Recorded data
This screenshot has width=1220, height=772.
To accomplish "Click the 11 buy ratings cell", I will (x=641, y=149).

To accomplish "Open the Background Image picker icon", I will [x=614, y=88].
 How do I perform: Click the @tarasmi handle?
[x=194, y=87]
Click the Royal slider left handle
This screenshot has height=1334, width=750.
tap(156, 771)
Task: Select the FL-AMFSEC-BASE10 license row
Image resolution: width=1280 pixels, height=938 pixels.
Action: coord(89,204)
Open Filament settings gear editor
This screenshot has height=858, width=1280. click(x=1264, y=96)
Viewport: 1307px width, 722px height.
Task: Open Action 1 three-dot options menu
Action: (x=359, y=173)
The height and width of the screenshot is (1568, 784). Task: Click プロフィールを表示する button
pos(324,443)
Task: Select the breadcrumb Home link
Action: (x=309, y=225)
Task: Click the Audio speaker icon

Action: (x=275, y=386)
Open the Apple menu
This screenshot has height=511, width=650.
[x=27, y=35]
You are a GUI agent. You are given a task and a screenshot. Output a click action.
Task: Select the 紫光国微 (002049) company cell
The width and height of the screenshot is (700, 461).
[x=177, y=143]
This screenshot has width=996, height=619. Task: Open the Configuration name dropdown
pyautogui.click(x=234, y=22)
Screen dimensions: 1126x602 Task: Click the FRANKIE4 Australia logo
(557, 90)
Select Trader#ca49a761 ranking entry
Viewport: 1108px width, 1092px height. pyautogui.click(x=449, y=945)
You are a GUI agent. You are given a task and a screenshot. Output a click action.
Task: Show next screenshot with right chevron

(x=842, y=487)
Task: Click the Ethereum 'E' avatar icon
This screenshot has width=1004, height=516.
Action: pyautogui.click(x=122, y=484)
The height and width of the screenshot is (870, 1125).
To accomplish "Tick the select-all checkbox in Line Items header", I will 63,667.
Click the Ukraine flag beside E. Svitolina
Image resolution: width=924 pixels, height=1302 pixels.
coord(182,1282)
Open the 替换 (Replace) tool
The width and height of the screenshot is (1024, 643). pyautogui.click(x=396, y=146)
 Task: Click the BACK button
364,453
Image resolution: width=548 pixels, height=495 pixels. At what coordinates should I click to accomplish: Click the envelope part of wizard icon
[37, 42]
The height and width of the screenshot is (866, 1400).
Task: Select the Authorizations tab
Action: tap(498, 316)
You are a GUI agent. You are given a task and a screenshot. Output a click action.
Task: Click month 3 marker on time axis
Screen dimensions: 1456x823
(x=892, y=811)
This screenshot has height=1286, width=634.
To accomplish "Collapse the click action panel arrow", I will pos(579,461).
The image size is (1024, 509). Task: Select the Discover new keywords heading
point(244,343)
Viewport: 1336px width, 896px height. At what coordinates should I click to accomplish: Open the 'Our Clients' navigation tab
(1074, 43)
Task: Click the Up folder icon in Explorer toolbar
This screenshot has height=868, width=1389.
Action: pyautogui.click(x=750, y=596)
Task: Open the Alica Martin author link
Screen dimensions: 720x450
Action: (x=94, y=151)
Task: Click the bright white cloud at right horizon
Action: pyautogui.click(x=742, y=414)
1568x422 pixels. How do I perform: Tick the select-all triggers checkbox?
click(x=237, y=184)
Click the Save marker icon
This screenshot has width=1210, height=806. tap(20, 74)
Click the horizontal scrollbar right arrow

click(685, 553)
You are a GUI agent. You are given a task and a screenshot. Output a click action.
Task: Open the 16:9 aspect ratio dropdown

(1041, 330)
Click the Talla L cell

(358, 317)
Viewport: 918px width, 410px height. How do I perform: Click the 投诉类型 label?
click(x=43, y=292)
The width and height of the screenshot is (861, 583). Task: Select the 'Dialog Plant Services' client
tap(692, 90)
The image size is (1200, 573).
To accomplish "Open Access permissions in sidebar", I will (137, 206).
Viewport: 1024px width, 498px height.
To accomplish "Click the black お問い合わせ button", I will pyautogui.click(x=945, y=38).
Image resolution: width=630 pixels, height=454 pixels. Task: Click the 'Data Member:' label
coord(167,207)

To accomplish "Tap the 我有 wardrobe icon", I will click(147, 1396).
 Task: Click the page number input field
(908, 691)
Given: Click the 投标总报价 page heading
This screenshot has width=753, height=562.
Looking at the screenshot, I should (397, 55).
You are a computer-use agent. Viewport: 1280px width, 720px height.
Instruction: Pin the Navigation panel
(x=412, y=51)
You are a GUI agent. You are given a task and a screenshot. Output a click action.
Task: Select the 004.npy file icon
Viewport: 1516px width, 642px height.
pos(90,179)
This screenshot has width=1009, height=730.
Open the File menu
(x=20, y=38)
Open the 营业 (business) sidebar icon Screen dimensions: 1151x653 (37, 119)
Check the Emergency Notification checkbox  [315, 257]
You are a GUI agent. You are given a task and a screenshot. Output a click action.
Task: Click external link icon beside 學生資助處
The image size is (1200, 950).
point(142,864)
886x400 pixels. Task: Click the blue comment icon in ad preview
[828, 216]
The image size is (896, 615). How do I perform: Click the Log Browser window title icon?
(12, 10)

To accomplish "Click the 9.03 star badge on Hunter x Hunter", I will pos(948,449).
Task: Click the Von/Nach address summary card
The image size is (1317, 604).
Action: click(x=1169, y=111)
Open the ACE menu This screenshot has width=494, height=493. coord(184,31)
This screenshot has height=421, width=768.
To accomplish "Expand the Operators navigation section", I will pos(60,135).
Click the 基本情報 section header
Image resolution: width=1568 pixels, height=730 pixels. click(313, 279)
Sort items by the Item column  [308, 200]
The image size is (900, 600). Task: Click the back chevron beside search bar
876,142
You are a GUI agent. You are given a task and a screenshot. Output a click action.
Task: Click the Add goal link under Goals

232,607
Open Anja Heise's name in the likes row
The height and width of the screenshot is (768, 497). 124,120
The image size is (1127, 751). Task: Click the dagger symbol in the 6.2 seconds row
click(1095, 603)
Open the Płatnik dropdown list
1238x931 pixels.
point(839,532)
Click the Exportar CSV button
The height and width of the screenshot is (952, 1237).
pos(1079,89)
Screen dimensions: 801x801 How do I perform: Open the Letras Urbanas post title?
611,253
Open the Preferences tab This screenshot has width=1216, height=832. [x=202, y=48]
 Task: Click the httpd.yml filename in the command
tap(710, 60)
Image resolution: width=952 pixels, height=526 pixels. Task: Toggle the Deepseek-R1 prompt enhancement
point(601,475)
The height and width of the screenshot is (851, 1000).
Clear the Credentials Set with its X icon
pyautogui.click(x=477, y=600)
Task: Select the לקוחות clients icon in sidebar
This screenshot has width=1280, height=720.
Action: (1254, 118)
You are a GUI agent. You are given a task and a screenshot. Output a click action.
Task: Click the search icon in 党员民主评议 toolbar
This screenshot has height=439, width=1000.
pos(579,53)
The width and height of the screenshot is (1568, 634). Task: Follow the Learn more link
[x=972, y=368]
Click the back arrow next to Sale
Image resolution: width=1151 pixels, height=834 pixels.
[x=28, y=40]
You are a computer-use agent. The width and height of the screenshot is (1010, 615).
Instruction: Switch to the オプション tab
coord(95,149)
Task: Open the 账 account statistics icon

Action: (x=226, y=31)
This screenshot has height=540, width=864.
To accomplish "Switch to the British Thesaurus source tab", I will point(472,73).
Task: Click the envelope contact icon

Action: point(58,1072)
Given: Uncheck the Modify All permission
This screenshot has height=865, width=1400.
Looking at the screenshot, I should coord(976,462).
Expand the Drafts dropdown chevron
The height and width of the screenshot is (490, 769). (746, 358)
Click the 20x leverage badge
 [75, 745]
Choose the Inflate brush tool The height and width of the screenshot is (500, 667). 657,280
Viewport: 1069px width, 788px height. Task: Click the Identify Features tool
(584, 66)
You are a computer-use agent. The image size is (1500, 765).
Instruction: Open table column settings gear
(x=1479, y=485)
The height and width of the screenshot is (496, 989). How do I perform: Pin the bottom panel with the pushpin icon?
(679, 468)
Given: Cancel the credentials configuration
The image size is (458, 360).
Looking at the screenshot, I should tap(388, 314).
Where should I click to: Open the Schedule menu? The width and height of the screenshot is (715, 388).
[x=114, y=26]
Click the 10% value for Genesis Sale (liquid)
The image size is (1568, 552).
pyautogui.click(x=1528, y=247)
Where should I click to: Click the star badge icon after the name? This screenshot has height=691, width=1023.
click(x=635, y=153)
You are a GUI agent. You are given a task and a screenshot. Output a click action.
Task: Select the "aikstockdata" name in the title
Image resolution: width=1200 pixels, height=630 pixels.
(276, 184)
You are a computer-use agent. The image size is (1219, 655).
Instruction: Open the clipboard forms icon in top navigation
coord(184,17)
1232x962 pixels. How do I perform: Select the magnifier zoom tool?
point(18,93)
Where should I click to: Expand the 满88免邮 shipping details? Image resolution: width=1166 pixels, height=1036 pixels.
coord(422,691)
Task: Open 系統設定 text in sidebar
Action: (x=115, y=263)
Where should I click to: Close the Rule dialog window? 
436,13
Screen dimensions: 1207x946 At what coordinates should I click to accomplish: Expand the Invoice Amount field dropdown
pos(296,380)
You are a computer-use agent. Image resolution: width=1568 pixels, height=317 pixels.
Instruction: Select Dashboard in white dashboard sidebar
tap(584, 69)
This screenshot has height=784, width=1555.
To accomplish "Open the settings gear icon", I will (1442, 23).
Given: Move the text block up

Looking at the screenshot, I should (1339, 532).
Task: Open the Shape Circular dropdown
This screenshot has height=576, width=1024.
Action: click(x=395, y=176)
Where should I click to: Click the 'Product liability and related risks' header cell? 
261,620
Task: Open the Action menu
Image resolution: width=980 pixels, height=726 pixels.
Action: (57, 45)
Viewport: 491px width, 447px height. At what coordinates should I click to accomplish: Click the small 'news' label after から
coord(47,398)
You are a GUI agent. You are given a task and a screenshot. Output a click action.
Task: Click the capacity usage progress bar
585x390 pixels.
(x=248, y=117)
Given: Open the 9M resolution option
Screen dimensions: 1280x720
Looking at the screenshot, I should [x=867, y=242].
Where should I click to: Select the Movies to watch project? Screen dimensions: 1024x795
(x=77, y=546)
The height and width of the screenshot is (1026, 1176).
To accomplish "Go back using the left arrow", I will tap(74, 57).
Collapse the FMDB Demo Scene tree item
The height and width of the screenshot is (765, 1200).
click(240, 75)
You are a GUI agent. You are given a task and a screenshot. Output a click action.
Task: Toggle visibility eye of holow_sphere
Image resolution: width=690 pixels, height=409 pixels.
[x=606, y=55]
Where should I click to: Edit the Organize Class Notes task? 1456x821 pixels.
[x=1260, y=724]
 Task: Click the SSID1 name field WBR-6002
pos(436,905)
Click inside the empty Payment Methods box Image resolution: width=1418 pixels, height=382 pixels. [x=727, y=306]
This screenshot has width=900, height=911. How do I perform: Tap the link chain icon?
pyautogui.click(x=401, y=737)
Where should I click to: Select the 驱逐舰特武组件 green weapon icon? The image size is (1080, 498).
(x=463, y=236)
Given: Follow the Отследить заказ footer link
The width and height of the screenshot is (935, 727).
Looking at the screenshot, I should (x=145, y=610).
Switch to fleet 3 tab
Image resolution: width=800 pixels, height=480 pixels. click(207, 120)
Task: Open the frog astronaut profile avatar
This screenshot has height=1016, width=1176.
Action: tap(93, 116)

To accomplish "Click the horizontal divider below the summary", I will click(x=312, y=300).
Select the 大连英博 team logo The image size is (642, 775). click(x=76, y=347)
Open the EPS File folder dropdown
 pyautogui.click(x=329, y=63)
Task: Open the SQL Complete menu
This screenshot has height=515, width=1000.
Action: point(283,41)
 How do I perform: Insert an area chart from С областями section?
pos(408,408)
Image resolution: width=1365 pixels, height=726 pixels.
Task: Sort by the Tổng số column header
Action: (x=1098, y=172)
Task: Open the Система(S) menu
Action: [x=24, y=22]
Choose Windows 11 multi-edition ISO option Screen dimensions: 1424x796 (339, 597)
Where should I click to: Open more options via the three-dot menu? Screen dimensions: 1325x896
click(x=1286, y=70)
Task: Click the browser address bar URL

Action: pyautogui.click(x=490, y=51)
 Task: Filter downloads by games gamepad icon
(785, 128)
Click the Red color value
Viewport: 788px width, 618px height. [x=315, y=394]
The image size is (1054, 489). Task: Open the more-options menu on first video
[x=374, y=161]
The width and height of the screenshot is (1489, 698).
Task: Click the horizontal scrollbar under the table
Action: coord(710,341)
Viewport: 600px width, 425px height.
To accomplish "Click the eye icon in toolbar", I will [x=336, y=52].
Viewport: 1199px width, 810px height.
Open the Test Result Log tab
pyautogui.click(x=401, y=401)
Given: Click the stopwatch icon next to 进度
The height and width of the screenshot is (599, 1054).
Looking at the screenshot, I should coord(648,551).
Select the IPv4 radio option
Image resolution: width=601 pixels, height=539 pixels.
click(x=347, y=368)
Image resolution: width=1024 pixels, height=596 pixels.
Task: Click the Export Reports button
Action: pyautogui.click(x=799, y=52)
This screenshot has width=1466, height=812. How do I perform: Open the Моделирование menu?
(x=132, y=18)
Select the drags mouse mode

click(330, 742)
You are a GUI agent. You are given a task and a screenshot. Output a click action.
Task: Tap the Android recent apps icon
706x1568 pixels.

* **About this task**
Taking the entries above, print exactly the lines starting at the line with "1238x931 pixels." and ending at the line with "Open the Preferences", both included.

* **Solution to this exercise**
1238x931 pixels.
point(839,532)
Click the Exportar CSV button
The height and width of the screenshot is (952, 1237).
pos(1079,89)
Screen dimensions: 801x801 How do I perform: Open the Letras Urbanas post title?
611,253
Open the Preferences tab This screenshot has width=1216, height=832. [x=202, y=48]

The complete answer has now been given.